Assigned task: Exactly the line with "Image resolution: width=900 pixels, height=451" and the lines that follow it, through the closing line of the entries, should be restated, with nothing left out or added.

··· Available records

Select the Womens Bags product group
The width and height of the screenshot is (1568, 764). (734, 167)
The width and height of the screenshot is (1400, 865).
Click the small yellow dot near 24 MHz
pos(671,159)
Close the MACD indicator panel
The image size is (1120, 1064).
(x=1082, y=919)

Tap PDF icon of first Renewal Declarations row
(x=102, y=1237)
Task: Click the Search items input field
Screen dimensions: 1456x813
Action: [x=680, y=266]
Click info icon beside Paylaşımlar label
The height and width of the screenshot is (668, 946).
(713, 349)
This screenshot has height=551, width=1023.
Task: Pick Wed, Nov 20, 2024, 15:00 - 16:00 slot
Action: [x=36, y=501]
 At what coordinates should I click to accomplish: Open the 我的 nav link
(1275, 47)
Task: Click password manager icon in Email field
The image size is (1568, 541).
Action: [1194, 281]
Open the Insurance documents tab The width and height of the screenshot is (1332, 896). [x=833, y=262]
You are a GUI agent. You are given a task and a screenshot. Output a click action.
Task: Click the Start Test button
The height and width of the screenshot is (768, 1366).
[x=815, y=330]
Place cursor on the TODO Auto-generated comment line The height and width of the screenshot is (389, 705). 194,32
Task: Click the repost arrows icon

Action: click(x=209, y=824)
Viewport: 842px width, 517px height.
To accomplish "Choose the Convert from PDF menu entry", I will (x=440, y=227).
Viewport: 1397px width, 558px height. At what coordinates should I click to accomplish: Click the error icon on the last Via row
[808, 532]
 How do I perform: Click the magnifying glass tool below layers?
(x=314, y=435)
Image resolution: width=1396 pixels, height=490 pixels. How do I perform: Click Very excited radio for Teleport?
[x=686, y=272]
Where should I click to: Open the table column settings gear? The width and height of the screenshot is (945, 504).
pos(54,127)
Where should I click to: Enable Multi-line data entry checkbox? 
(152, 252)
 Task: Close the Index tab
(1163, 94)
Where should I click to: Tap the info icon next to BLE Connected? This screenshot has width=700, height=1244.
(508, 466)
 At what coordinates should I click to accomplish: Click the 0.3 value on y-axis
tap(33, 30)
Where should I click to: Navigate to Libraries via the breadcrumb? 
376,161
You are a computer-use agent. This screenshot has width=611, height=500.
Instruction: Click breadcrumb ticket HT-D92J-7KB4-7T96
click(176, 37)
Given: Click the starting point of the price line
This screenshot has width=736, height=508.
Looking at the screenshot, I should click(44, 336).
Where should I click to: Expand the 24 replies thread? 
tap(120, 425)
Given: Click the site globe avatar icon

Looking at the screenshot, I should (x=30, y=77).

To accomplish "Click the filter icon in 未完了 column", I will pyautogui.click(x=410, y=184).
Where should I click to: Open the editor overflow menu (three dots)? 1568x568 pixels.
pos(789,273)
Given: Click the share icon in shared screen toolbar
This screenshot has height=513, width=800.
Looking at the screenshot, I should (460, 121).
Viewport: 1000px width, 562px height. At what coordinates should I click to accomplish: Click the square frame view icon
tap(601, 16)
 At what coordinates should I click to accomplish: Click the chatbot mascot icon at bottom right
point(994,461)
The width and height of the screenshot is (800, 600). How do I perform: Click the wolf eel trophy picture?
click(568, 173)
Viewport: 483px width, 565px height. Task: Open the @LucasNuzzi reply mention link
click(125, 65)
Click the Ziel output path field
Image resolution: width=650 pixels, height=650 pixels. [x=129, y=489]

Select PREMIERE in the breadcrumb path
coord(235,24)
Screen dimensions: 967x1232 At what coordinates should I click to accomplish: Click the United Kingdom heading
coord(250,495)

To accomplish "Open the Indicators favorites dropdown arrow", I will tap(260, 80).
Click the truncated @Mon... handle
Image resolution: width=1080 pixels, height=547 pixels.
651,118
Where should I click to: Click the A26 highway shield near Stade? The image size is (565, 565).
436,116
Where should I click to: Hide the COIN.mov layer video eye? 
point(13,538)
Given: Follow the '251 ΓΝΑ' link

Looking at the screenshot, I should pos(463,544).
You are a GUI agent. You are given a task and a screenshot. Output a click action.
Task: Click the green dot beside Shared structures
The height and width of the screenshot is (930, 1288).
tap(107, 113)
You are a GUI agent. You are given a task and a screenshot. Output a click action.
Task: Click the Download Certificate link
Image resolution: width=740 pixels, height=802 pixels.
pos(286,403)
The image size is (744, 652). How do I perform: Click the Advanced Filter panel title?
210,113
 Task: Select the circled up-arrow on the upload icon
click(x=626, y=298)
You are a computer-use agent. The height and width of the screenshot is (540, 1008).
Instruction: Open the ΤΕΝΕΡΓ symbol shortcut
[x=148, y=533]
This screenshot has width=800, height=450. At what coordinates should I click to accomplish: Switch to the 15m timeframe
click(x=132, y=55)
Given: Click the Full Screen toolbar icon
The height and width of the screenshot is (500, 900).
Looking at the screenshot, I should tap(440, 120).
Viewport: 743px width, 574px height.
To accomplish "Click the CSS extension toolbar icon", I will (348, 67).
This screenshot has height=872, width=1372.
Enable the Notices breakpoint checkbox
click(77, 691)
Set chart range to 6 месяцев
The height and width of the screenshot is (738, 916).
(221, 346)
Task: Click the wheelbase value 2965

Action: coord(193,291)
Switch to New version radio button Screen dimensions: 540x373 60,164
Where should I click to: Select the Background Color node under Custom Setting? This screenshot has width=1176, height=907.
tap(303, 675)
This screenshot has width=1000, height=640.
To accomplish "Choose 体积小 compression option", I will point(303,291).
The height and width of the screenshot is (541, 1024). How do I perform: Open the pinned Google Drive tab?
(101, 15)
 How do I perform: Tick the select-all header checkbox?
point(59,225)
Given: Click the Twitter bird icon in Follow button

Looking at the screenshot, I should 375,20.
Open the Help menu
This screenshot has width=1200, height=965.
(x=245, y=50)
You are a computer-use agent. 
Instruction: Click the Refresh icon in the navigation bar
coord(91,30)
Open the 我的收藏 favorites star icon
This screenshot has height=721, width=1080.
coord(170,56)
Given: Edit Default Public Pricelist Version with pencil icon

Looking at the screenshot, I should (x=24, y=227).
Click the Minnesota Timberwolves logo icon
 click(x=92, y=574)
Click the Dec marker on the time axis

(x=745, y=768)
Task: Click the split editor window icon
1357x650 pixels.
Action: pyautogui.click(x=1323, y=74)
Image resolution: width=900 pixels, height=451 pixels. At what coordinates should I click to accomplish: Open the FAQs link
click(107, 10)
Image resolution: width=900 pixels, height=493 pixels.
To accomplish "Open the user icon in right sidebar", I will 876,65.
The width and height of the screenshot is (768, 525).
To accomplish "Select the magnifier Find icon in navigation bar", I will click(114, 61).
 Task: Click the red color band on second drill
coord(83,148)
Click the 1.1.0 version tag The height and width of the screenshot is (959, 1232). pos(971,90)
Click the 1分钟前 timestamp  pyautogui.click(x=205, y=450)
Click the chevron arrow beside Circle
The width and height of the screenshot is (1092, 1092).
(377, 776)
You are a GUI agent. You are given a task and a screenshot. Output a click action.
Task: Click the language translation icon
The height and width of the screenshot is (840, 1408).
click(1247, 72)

······

Completed task:
Image resolution: width=900 pixels, height=451 pixels. At what coordinates should I click to accomplish: Open the FAQs link
click(107, 10)
Image resolution: width=900 pixels, height=493 pixels.
To accomplish "Open the user icon in right sidebar", I will 876,65.
The width and height of the screenshot is (768, 525).
To accomplish "Select the magnifier Find icon in navigation bar", I will click(114, 61).
 Task: Click the red color band on second drill
coord(83,148)
Click the 1.1.0 version tag The height and width of the screenshot is (959, 1232). pos(971,90)
Click the 1分钟前 timestamp  pyautogui.click(x=205, y=450)
Click the chevron arrow beside Circle
The width and height of the screenshot is (1092, 1092).
(377, 776)
You are a GUI agent. You are given a task and a screenshot. Output a click action.
Task: Click the language translation icon
The height and width of the screenshot is (840, 1408).
click(1247, 72)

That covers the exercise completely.